Sevilla ging furieus van start in Santiago de Bernabeu. Duda zette Renato al in de zestiende minuut voor keeper Iker Casillas en de middenvelder faalde niet: 0-1.
Het antwoord van Real kwam snel en wel via een bekende: Royston Drenthe had een basisplaats als linkshalf en hij schoot in de 23ste minuut verwoestend raak in het dak van het doel. De Koninklijke kon niet lang genieten van de gelijke stand. Opnieuw was het Renato die de bezoekers in de 28ste minuut aan de goede kant van de score bracht.

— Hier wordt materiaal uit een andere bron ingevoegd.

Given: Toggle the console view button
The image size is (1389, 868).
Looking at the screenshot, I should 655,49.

Frédéric Kanouté leek Sevilla in de 37ste minuut vanaf de strafschopstip in veilige haven gebracht te hebben, maar Fabio Cannavaro kopte de 2-3 vlak voor rust achter doelman Palop. De Italiaan knikte een vrije trap van Wesley Sneijder - die net als Ruud van Nistelrooij een basisplaats had - binnen.

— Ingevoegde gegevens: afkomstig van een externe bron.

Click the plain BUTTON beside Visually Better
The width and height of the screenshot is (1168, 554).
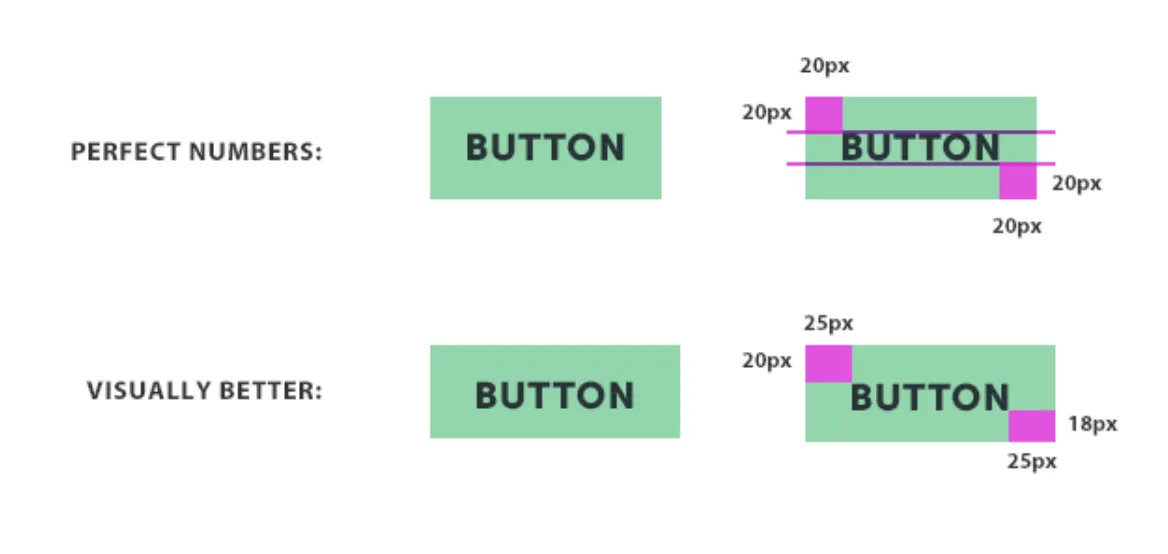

Na rust vielen er minder goals, maar het spel bleef aantrekkelijk. Sergio Ramos kopte de thuisploeg naar 3-3, maar zelfs die uitslag zou niet voldoende zijn om de Supercup in ontvangst te mogen nemen. Sevilla verdedigde namelijk een 1-0 voorsprong uit de eerste wedstrijd. De zuiderlingen brachten aan alle onzekerheid een einde door in de 82ste minut de 3-4 op het bord te zetten. Opnieuw was het Kanouté die het vizier scherp had staan.

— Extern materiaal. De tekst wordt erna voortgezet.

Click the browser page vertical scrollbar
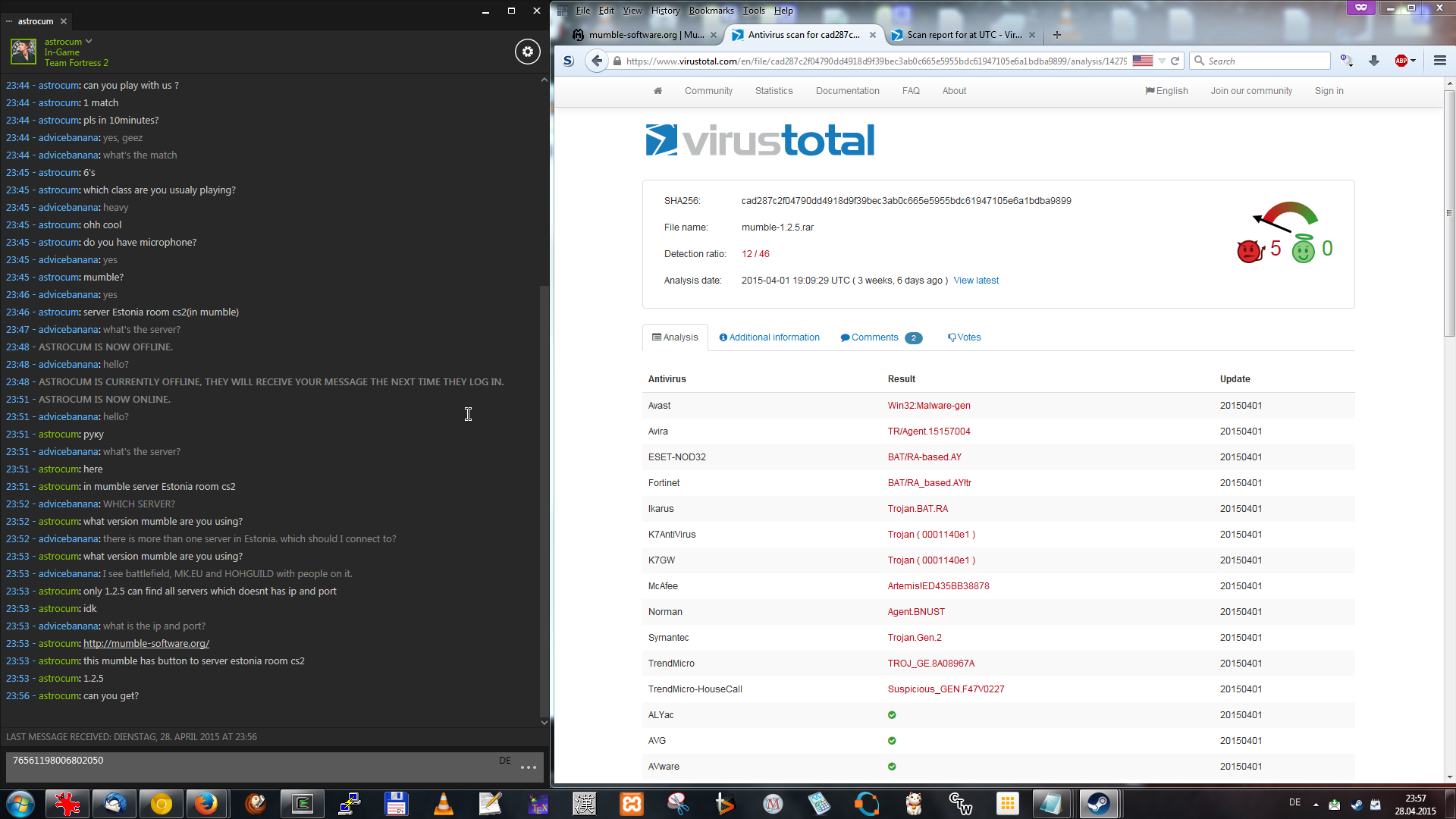This screenshot has height=819, width=1456. tap(1449, 212)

Het werd in de blessuretijd nzelfs og erger voor Real. Nieuwe aankoop Pepe moest eerst inrukken vanwege een tweede gele kaart en Kanouté maakte er op aangeven van Kherzhakov ook nog 3-5 van. De Spaanse Supercup is derhalve - net als vorig jaar - een overduidelijke prooi voor Sevilla, dat een gevoelige tik uitdeelde aan de concurrent.